-- Opening Marker --

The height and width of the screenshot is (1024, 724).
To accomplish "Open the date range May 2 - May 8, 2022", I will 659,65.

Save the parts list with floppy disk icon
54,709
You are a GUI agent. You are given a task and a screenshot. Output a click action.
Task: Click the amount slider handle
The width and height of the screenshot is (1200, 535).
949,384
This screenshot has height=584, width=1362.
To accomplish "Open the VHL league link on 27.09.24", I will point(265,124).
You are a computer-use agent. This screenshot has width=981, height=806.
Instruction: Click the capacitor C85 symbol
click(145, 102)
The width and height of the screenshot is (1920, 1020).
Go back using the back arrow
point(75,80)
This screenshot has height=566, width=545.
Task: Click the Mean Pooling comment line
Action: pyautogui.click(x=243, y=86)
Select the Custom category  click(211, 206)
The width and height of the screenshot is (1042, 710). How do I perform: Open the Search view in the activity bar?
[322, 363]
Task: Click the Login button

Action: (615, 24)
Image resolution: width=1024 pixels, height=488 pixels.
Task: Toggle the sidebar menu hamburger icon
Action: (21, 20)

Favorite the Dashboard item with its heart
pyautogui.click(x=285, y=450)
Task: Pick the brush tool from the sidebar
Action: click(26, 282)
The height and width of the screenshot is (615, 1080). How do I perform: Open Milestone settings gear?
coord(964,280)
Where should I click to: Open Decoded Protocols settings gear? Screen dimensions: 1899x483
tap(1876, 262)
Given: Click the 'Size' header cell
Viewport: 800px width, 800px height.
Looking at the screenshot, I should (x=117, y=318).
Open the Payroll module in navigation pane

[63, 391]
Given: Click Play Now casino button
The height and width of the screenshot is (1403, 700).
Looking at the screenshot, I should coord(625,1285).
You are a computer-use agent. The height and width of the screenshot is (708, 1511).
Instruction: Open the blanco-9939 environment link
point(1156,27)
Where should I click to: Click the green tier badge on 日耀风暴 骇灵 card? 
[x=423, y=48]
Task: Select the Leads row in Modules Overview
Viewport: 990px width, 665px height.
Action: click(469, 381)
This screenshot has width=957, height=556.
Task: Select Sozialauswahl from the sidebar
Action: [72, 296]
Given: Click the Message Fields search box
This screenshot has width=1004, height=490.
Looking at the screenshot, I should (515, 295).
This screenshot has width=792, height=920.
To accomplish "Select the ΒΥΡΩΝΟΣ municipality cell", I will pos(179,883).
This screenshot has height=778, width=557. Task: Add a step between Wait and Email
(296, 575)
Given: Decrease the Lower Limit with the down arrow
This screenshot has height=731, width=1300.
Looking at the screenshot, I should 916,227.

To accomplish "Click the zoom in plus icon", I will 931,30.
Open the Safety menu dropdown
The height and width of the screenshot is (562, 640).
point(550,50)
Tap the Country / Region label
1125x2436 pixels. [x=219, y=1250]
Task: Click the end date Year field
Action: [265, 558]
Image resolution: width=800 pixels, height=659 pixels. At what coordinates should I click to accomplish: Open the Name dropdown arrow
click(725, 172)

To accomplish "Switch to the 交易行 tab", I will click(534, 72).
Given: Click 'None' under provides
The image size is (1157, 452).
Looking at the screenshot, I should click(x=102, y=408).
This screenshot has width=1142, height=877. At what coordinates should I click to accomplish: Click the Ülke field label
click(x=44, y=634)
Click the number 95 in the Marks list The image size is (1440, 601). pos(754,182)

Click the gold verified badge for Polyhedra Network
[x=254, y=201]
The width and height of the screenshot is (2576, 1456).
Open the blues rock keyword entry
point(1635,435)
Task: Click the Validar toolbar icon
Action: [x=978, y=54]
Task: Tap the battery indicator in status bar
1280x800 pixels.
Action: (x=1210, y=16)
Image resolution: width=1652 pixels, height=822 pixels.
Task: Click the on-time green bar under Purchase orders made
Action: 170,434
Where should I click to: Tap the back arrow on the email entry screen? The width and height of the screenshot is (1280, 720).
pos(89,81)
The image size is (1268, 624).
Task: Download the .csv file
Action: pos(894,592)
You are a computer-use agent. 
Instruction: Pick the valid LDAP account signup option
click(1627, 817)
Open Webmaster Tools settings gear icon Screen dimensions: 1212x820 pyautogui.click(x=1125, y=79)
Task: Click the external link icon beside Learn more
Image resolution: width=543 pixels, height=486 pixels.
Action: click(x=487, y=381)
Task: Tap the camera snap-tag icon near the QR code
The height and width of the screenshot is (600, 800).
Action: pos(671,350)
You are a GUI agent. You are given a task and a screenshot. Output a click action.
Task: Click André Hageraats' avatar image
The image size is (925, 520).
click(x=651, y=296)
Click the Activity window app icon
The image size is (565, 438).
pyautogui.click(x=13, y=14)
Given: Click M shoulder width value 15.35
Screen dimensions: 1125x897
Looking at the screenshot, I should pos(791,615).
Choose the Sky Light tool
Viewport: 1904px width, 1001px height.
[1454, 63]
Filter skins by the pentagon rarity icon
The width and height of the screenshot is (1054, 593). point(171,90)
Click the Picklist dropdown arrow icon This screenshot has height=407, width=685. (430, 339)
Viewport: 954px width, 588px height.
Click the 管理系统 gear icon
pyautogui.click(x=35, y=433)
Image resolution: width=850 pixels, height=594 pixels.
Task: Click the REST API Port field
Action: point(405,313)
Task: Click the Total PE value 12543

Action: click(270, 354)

-- Closing Marker --

- _DIRECTIONS FOR THIS TASK_
If a line above includes the string "cell", pick it out.

- _TASK ANSWER_
Given: Click the 'Size' header cell
To accomplish "Select the ΒΥΡΩΝΟΣ municipality cell", I will pos(179,883).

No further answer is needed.